Sarah flushed scarlet.  Fear is so, so cruel.  It strips off the thin layer of civilisation.  THAT thought – the underside, the animal side, the purely selfish side of instinctive maternal love – ‘take Elizabeth’s babies – not mine!’  THAT thought was not even for the barn!  NO!

 

Hannibal watched the blood rush into his mother’s face.  The comforting smile never left her mouth.
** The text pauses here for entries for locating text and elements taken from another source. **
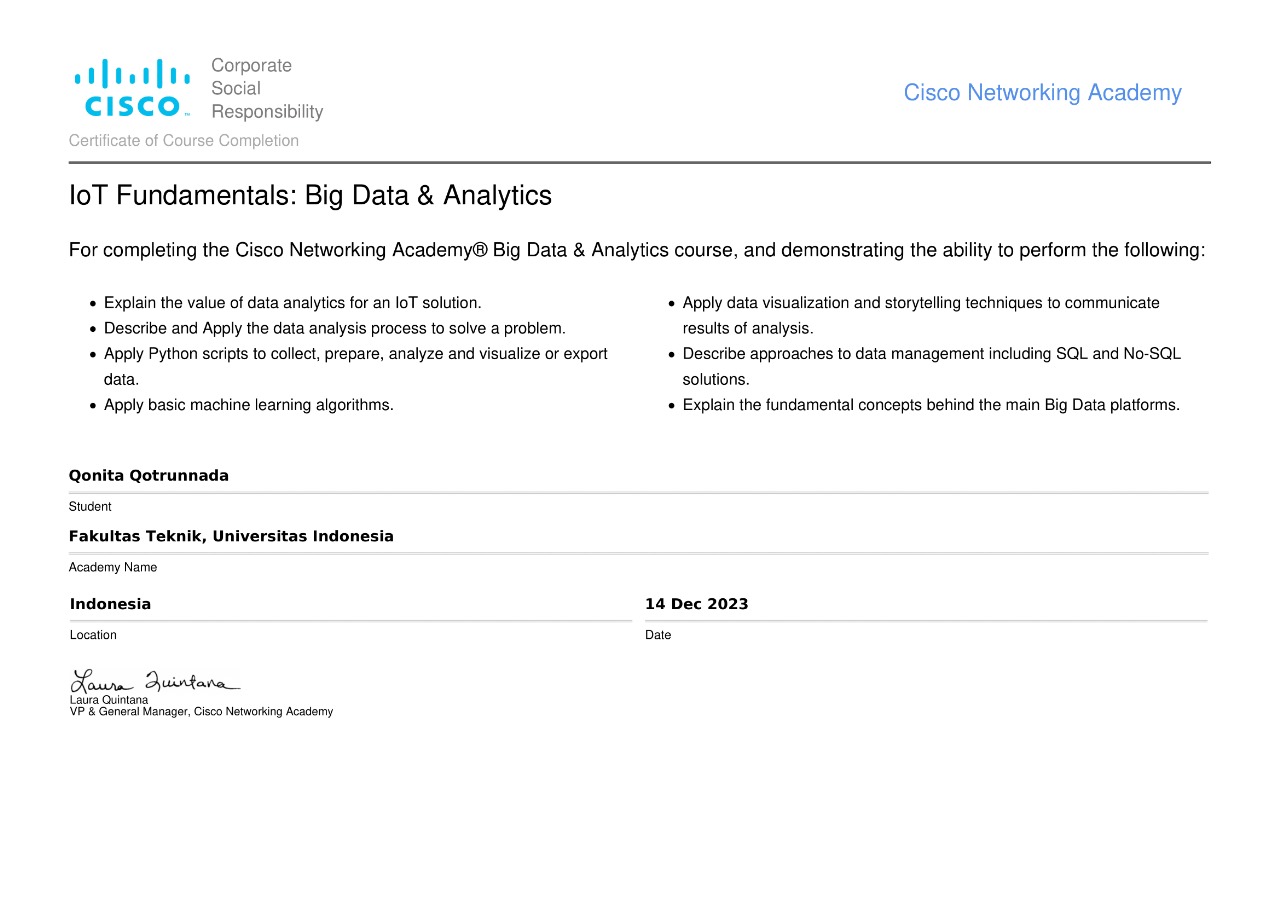The width and height of the screenshot is (1280, 905).
Task: Click the VP & General Manager title line
Action: [x=201, y=712]
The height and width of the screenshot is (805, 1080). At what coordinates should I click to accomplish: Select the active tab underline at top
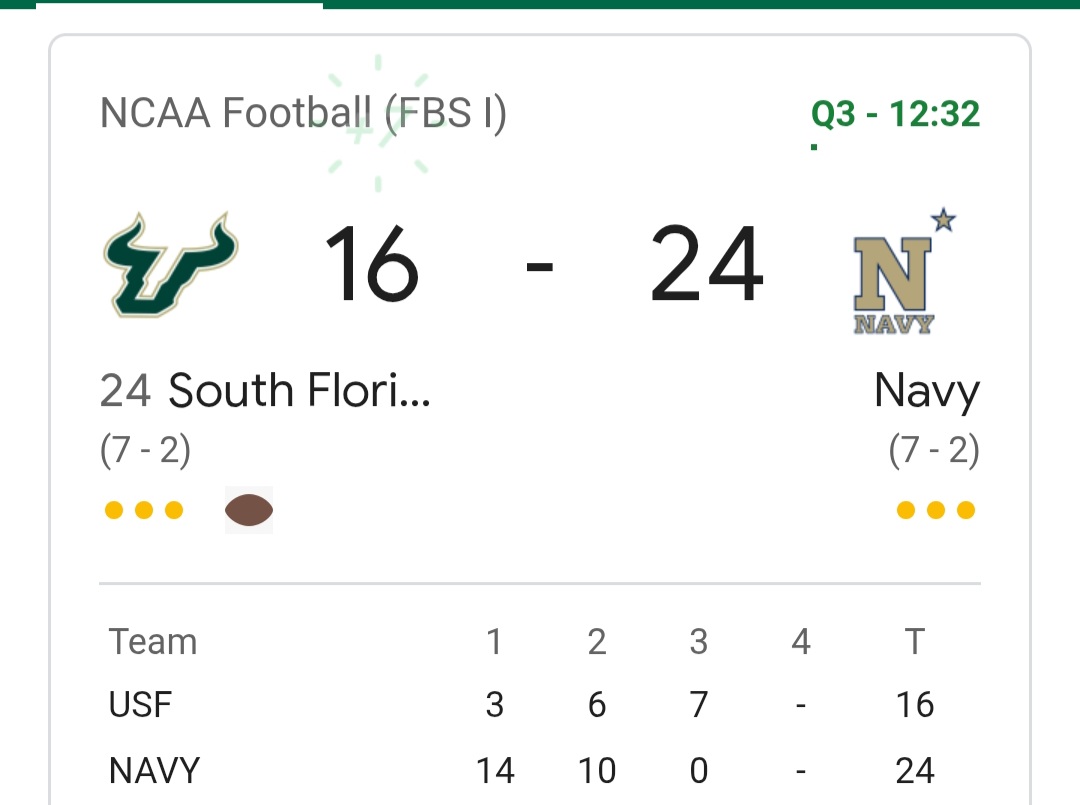point(179,4)
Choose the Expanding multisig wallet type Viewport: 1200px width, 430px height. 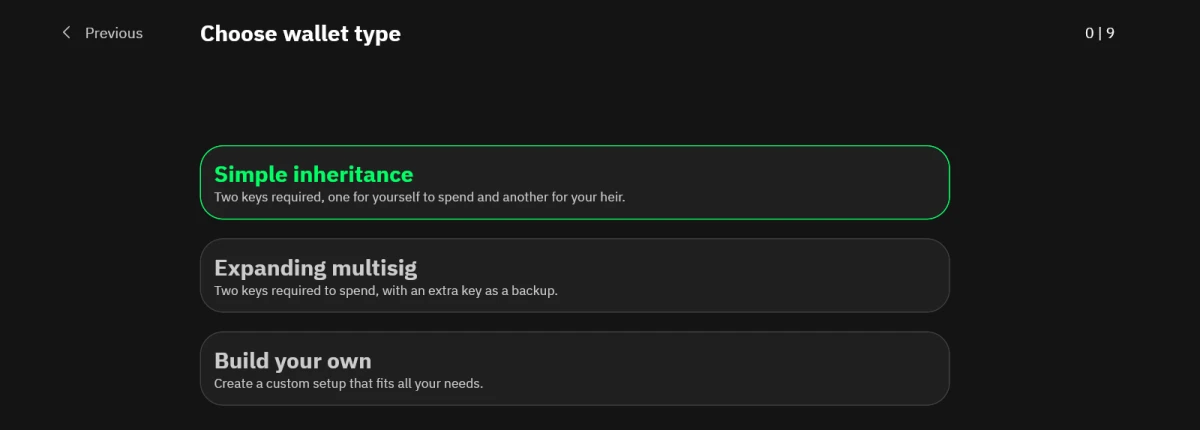[574, 275]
“I’se got somethin’ real bad?” he checked.

 

“No, Darling,” she lied.  An offended invalid scowled at her in chagrin.  He was REAL sick!  “…Well,” amended Sarah, realising her mistake.  “It is pretty bad and you’re being SO brave – but, you will feel better soon.”

 

“I’m REAL sick – an’ REAL brave,” summed up Hannibal.  He fidgeted in discomfort.  “G’wan,” he gave permission.  “Sawus was sc’atchin’ – but – I’m NOT to sc’atch.”

 

“Sarus felt a tickle in his trunk.  He was going to sneeze.  The mighty trunk wrinkled up.  The end twitched and wriggled.

 

‘Ahhh…Ahhhh…Ahhhh…’ said Sarus.

 

General Hannibal moved out of the way.  EVERYONE moved out of the way!  No one wanted to be on the receiving end of an elephant sneeze!

 

‘Ahhh…Ahhhh…Ahhhh…’ said Sarus.  His trunk…”

 

The sound of running – no, sprinting – boots.  At a distance.  Closer, closer.  Clattering on the porch.  Sarah rose to her feet, as Alex burst through the door.  The anxiety was gone from the brown eyes.
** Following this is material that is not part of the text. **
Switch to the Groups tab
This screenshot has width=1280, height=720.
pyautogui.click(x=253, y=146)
“Doctor Wallace is here,” he gasped, “It’s – it’s…” his tanned hand pressed at the stitch in his side, “It’s chicken-pox!” Gasp.  “Definite!  Only chicken-pox!”

 

He wasn’t quick enough this time to catch Sarah, as her knees gave way and she collapsed amidst a flounce of apron, skirt and petticoats on the floor.  The relief had knocked the breath out of her exhausted body like a punch.  Gasping as much as Alex, she tried to speak – found herself laughing – tried to get up – failed.  Her tired limbs shook like frail leaves.  Sarah plumped back down, still struggling between laughter and…

 

“’S’not funny!” protested Hannibal from his ‘downstairs for nursing’ sickbed.  “An’ – an’…” the accusing look moved to his father, “S’not ONLY chicka-pox!  Chicka-pox sounds like a proper, proper Dis-EEEeese!” Hint of satisfaction under the plaintive whine.  “I’se PROPER sick!”

 

“Yes. Yes, Hannibal.  Of course you are!” Sarah managed as, for the first time since her race from Larson Creek, she wept in front of her single surviving son. Wept for sheer joy.

 

—oooOOOooo—

 

 

Notes:

The deadlier form of smallpox variola major killed c. 80% of children under five infected.  Roughly a third of survivors became blind.  

 

Massachusetts (which Alex and Sarah left in 1846) was the first state to require vaccination.  It brought in the start of compulsory inoculation for smallpox in 1843.